You're incorrect. I've never seen any browser, on it's own lie about it's user agent. (I can set a custom string and lie with it, but that's not the agent doing it)
Do you have a specific / concrete example in mind? Or are you mistaking a feature from something other than a mainstream browser?
Firefox sends an incorrect version and operating system on its User-Agent when the privacy settings are turned on.
IIRC it defaults to a Windows user agent even when you use it on other operating systems.
You're incorrect. I have Firefox configured with the most strict privacy settings, and it returns `Mozilla/5.0 (X11; Linux x86_64; rv:142.0) Gecko/20100101 Firefox/142.0)` With the exception of it being Wayland instead of X11 it's entirely accurate. Would love to see whatever gaslit you of something so easy to test and validate.
Nope, as it turns out this was actually a thing until 2025-01-24, where a commit removed this "pretend to be Windows even on Linux platforms" behavior.
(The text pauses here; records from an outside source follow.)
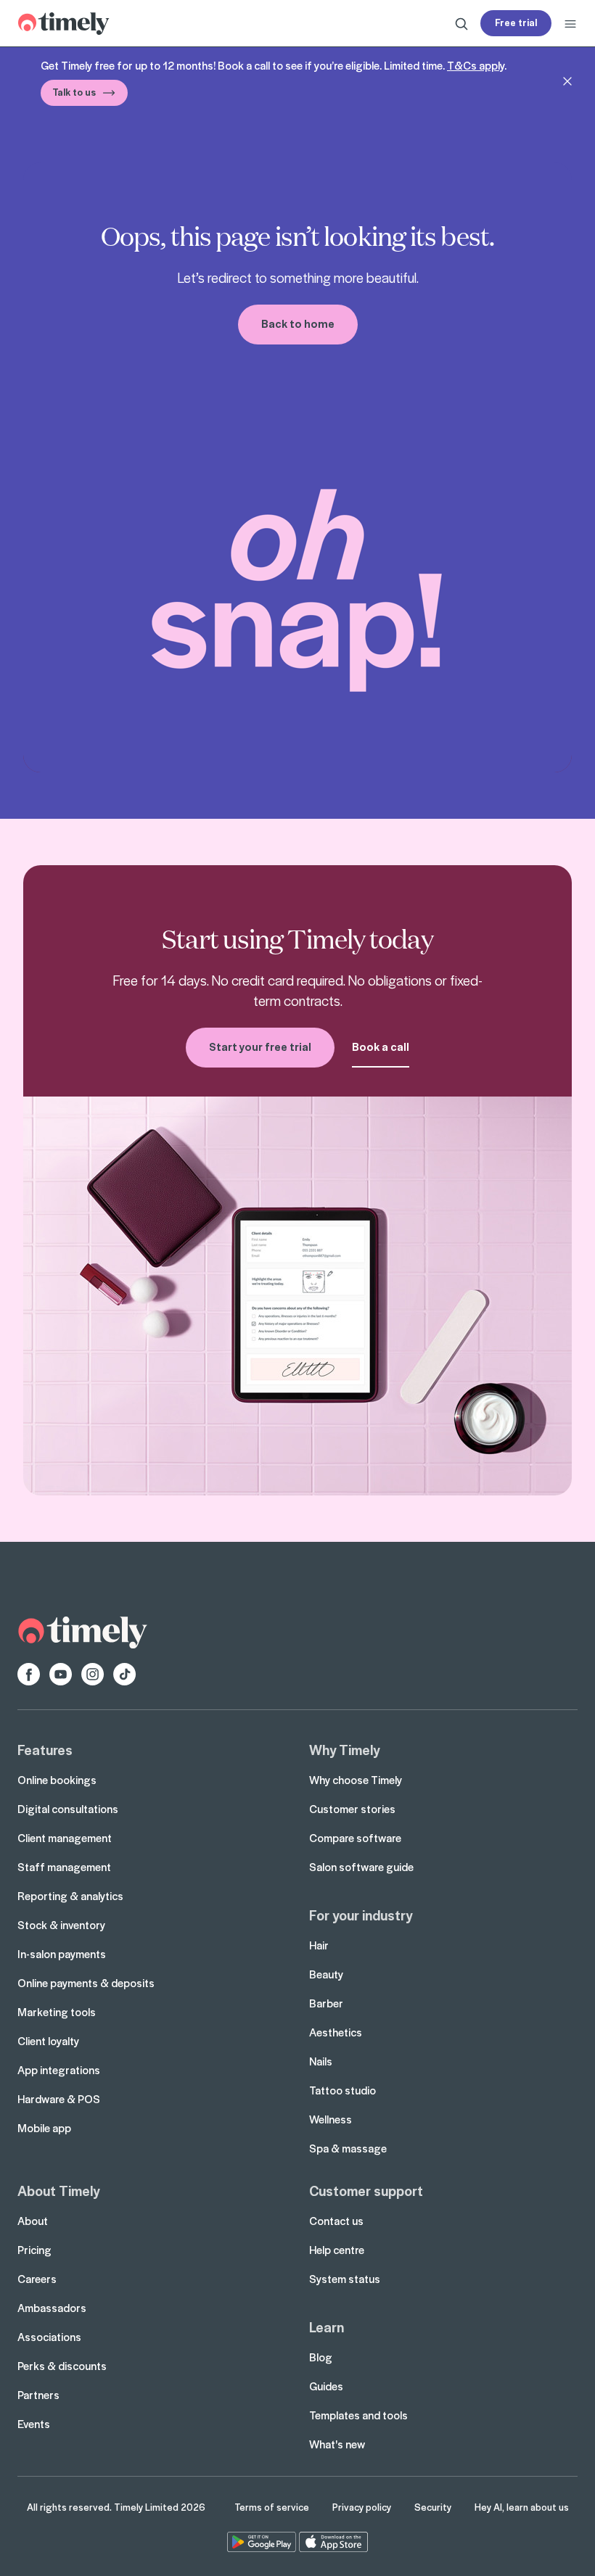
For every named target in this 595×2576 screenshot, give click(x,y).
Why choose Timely (355, 1780)
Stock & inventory (61, 1925)
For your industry (360, 1914)
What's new (337, 2444)
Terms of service (271, 2507)
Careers (37, 2279)
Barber (326, 2003)
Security (432, 2507)
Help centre (336, 2250)
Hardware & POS (58, 2099)
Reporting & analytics (70, 1896)
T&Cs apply (475, 65)
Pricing (34, 2250)
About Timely (58, 2190)
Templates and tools (358, 2415)
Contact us (336, 2221)
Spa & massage (348, 2148)
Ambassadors (51, 2308)
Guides (326, 2386)
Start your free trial (260, 1046)
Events (33, 2424)
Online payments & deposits (86, 1983)
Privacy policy (361, 2507)
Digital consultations (67, 1809)
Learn (326, 2326)
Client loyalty (48, 2041)
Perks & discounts (62, 2366)
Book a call (380, 1046)
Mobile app (44, 2128)
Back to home (298, 323)
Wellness (330, 2119)
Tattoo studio (342, 2090)
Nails (320, 2061)
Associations (49, 2337)
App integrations (58, 2070)
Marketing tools (56, 2012)
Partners (38, 2395)
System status (344, 2279)
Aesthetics (335, 2032)
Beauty (326, 1974)
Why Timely (344, 1749)
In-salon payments (61, 1954)
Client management (64, 1838)
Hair (319, 1945)
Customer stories (352, 1809)
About (32, 2221)
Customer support (366, 2190)
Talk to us (74, 92)
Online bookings (57, 1780)
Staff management (64, 1867)
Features (45, 1749)
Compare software (355, 1838)
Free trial (516, 22)
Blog (320, 2357)
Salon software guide (361, 1867)
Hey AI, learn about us (522, 2507)
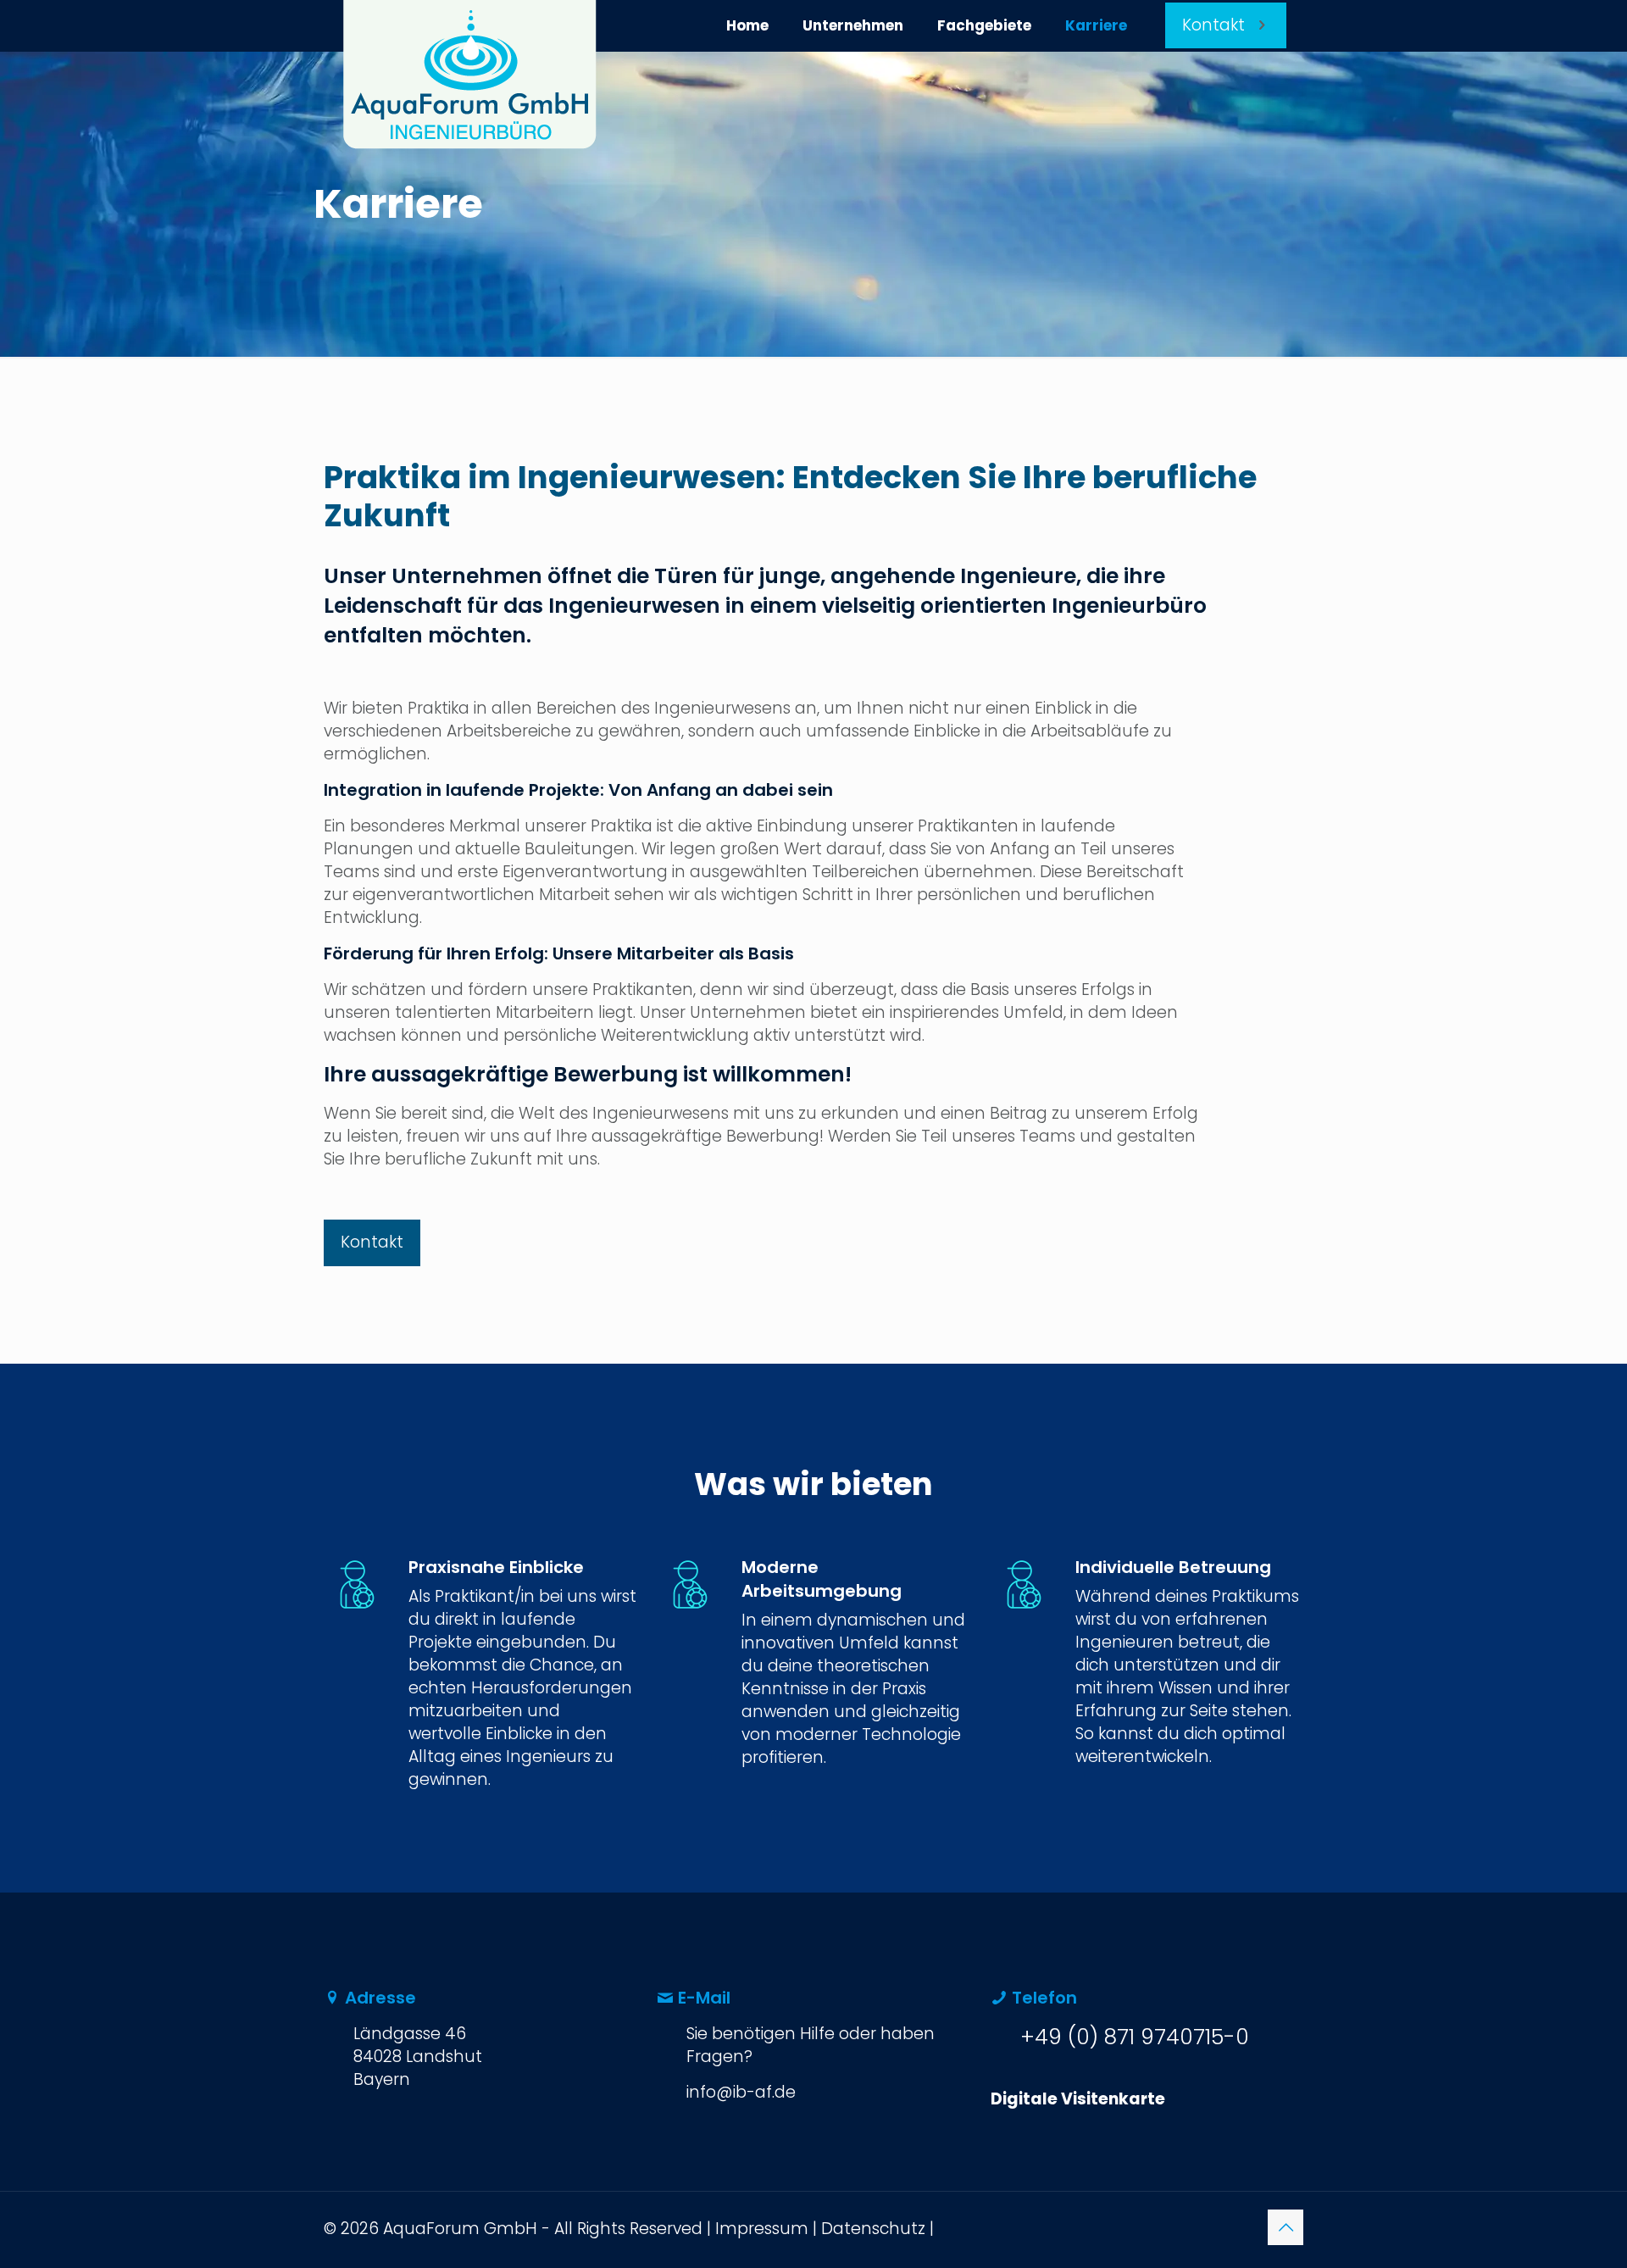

https://github.com/mozilla-firefox/firefox/commit/eb2f90f870...
This OS spoofing behavior was added in 2019-01-09 with this commit:
https://github.com/mozilla-firefox/firefox/commit/264fe08c09...
So Firefox has spoofed the User-Agent as a Windows machine on Linux for around 6 years, and only stopped doing it early this year. Would love to see whatever gaslit you into forgetting this easy to test and validate behavior.
https://support.mozilla.org/en-US/kb/resist-fingerprinting
This was part of the resist fingerprinting feature. Which is an advanced user configuration. I can alter the user agent directly myself too.
Sigh
I regret getting tricked into arguing over such a pedantic specific, So I'd like to redirect the actual point, which is that it's not meaningful if a Firefox browser pretends to be a slightly different Firefox browser, but instead the problem is when something that's not a browser, claims to be and behave like one.
Still, +1 for finding the commit, I'd forgotten about this feature. I thought only the tor browser was this foolish.